The subcommittee looking into trial panel composition, however,
said students are unlikely to vote for such a change. The random
student jury proposal won 70 percent support in the 1990 vote,
and students appear suspicious of a secret system in which Honor
Committee members serve as both judge and jury.
Board members also recommended that the committee consider an
outside review board to hear appeals, in order to avoid reviewing
its own work. The subcommittee looking into the appeals process
rejected the idea as "completely detrimental² to the principle
of student self-governance, but recommended procedural changes
to insulate the Honor Committee's Vice President for Trials from
having to determine the validity of appeals. The changes were
approved Oct. 3.
Another
subcommittee reported on the scope of the honor system, which
currently is binding to students only in Charlottesville, Albemarle
County, or anywhere students present themselves as U.Va. students.

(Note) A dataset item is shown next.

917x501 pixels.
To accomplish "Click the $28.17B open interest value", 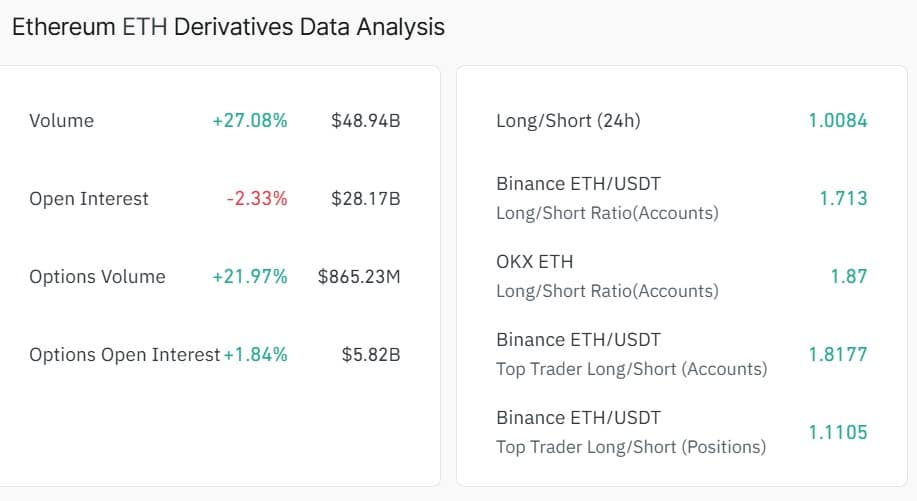I will 365,199.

That raises questions about how it applies to Continuing Education
students taking courses in satellite locations.
"For example, a student stealing from Wal-Mart in Charlottesville
would be within scope, but a student at one of the regional centers
stealing from the local Wal-Mart would not be in scope,"
the report noted. However, expanding the system's reach presents
major logistical obstacles, the report found.
The
same subcommittee also took up the issue of who should be eligible
to initiate honor charges, and again clashed with faculty opinion.
In the spring survey, only 33 percent of faculty favored "non-U.Va.
community members" bringing charges, but the subcommittee
concluded, "We do not find compelling evidence to exclude
members of the local community as initiators."